I have to agree with you that wiki methodology adoption depends heavily on
companies' (organization) culture, but so is anything else. 


Though the question of "How to document a large system" - is too 
general to answer , I still see wikis as very powerful method to accumulate
and maintain knowledge in any large dynamic organization. I am currently
working for company which quite successfully maintains the wiki pages at
intranet site. 




-----Original Message-----
From: Clendon Gibson [mailto:[EMAIL PROTECTED] 
Sent: Tuesday, November 06, 2007 10:10 PM
To: Boris Ouretskey
Subject: Re: PPIG discuss: Documentation for large systems

Wikipedia and indeed other wikis are successful and useful, but the most
successful ones are voluntary. Wikipedia is no exception to this. People are
creating Wikipedia articles for there amusement or entertainment. 

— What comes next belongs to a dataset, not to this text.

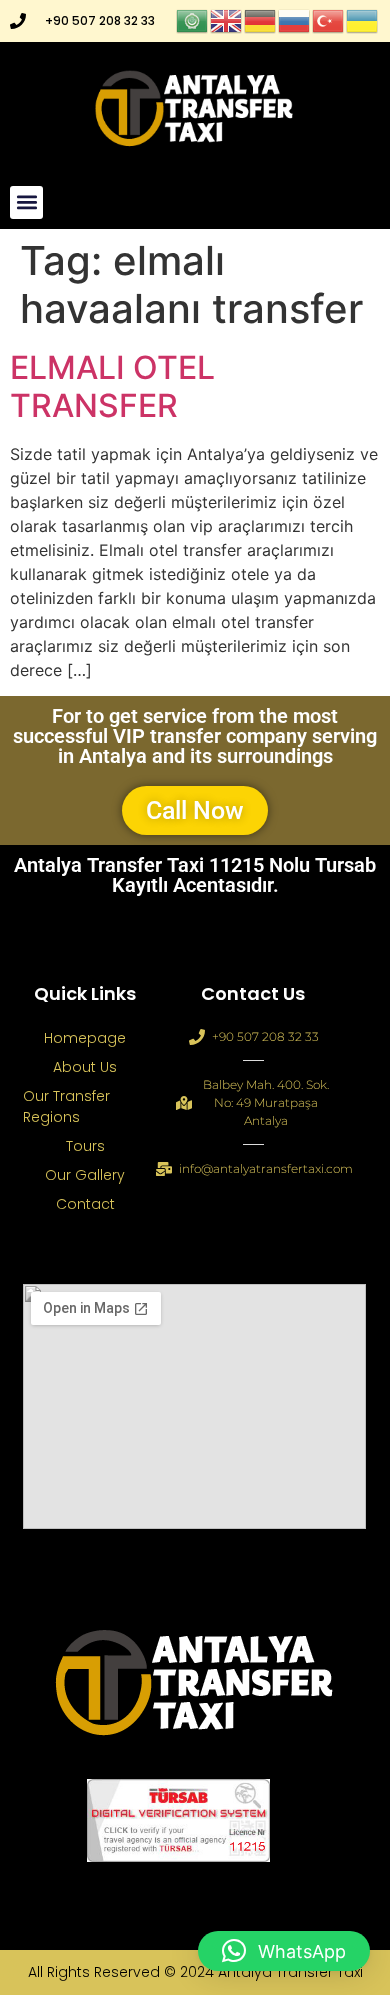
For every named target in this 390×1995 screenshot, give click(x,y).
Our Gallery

In a development environment the motivation is different. It is very likely
that the Wiki will be neglected because the knowledgeable have 'real' work
to do.

This reminds me of the discussion we had several months ago about using
different development methods for open source projects vs. commercial
projects.

The use of a wiki as a documentation solution has to fit the culture of the
users or developers. 

----- Original Message ----
From: Boris Ouretskey <[EMAIL PROTECTED]>
To: Michael Kцlling <[EMAIL PROTECTED]>; discuss@ppig.org
Sent: Tuesday, November 6, 2007 1:25:31 PM
Subject: RE: PPIG discuss: Documentation for large systems


You are welcome to visit www.wikipedia.org and convince yourself that
 is far
away from being myth.

-----Original Message-----
From: [EMAIL PROTECTED] [mailto:[EMAIL PROTECTED] On Behalf
 Of
Michael Kцlling
Sent: Tuesday, November 06, 2007 9:16 PM
To: discuss@ppig.org
Subject: Re: PPIG discuss: Documentation for large systems

On 6 Nov 2007, at 18:53, Boris Ouretskey wrote:

> Anyway to document large system it is obligatory to use wiki pages  
> (and a lot of time of cause) and give all the company an opportunity
  
> to participate in the process.

Wiki? Obligatory??

I don't believe in wikis at all. I know there is (still) a lot of hype
  
around them, but I think it is a complete myth that they work. There  
is somehow the wishful thinking that the documents (documentation, in  
this case) write themselves. The hive-mind will fix it. "The  
community" (or "all the company") will write it.

The result, much more often than not in my experience, is a document  
that nobody takes responsibility for, that has very weak overall  
structure, and random level of detail over various parts. No guarantee
  
that important information is represented appropriately at all.

I'd like to know who to kick if the document sucks.